*Required work:* Drop the pictures and repeat the remaining data exactly.

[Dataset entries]
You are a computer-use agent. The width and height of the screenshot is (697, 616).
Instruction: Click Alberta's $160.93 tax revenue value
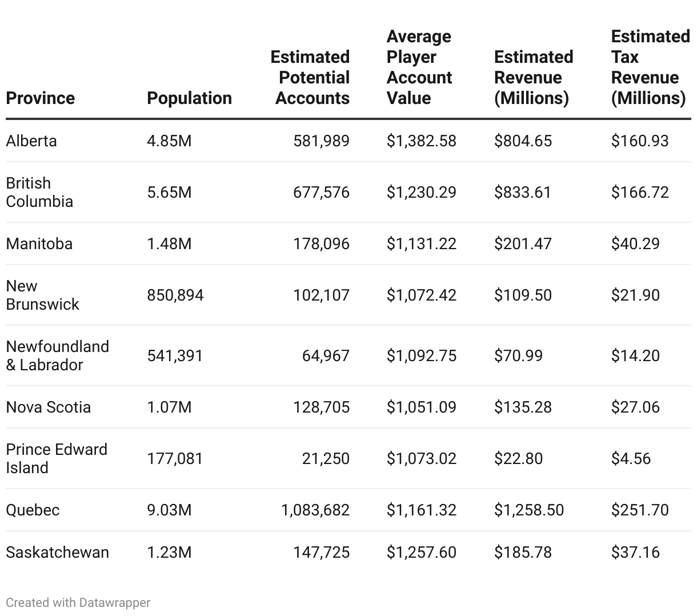(x=639, y=141)
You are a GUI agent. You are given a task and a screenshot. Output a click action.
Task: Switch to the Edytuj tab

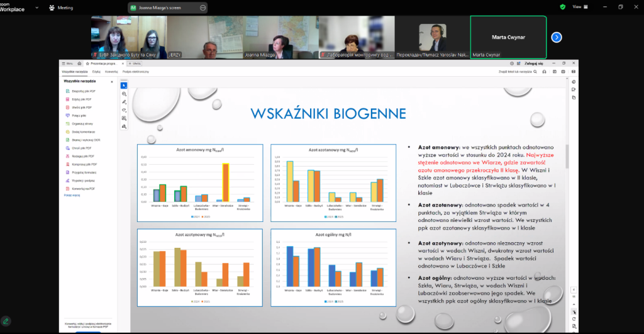coord(96,72)
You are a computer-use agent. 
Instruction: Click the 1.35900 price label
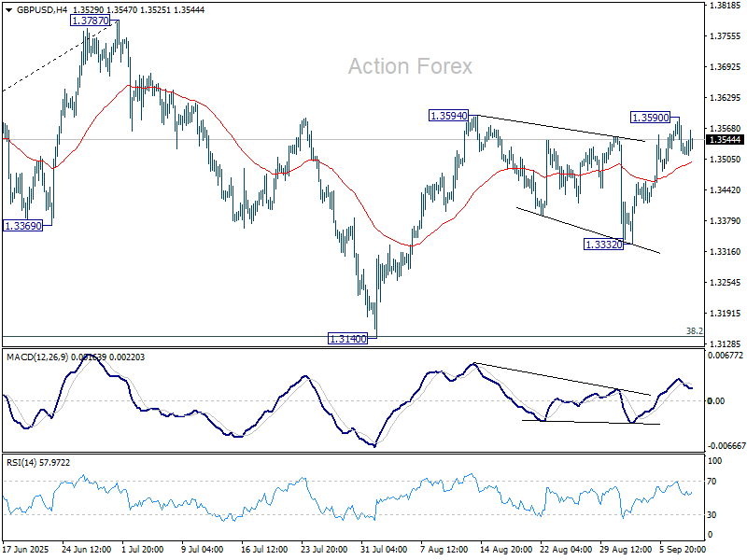(650, 118)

*Solution to this task:*
You are a computer-use agent. The width and height of the screenshot is (697, 616).
Instruction: Click Alberta's $160.93 tax revenue value
(x=639, y=141)
You are a GUI agent. You are given a task and a screenshot. Output a click action.
Task: Switch to the Edytuj tab

coord(96,72)
You are a computer-use agent. 
Instruction: Click the 1.35900 price label
(650, 118)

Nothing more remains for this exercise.